*Task brief*.
Reproduce the lines beginning at the one that has "Tap the ITP" and stopping after the one that has "Show AI recommendations", changing "header" to "heading" wherever it occurs. Leave everything else unchanged.
++++ Exercise data ++++
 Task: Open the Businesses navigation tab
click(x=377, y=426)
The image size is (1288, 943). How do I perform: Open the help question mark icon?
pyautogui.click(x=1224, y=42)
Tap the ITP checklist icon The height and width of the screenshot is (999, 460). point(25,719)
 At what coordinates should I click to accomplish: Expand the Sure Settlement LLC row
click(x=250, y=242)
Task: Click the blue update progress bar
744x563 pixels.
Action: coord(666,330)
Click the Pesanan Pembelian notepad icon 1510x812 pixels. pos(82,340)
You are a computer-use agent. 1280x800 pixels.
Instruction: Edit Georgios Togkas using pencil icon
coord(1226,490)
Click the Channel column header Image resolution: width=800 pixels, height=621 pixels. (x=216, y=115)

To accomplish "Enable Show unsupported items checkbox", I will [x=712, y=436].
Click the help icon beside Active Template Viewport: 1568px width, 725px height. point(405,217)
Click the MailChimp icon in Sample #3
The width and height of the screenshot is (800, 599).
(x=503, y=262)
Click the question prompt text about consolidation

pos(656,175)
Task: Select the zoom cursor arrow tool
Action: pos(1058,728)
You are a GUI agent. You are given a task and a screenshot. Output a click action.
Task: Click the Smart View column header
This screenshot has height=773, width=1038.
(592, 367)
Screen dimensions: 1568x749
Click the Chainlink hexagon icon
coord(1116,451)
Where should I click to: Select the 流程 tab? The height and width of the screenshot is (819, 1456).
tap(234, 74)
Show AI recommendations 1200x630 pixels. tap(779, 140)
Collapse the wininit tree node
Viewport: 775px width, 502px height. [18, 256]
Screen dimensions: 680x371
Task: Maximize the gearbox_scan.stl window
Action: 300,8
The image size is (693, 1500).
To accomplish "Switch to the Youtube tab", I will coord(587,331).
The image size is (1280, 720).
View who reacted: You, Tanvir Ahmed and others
++++
*Expected output*.
Tap the ITP checklist icon The height and width of the screenshot is (999, 460). point(25,719)
 At what coordinates should I click to accomplish: Expand the Sure Settlement LLC row
click(x=250, y=242)
Task: Click the blue update progress bar
744x563 pixels.
Action: coord(666,330)
Click the Pesanan Pembelian notepad icon 1510x812 pixels. pos(82,340)
You are a computer-use agent. 1280x800 pixels.
Instruction: Edit Georgios Togkas using pencil icon
coord(1226,490)
Click the Channel column heading Image resolution: width=800 pixels, height=621 pixels. (x=216, y=115)

To accomplish "Enable Show unsupported items checkbox", I will [x=712, y=436].
Click the help icon beside Active Template Viewport: 1568px width, 725px height. point(405,217)
Click the MailChimp icon in Sample #3
The width and height of the screenshot is (800, 599).
(x=503, y=262)
Click the question prompt text about consolidation

pos(656,175)
Task: Select the zoom cursor arrow tool
Action: pos(1058,728)
You are a GUI agent. You are given a task and a screenshot. Output a click action.
Task: Click the Smart View column heading
This screenshot has height=773, width=1038.
(592, 367)
Screen dimensions: 1568x749
Click the Chainlink hexagon icon
coord(1116,451)
Where should I click to: Select the 流程 tab? The height and width of the screenshot is (819, 1456).
tap(234, 74)
Show AI recommendations 1200x630 pixels. tap(779, 140)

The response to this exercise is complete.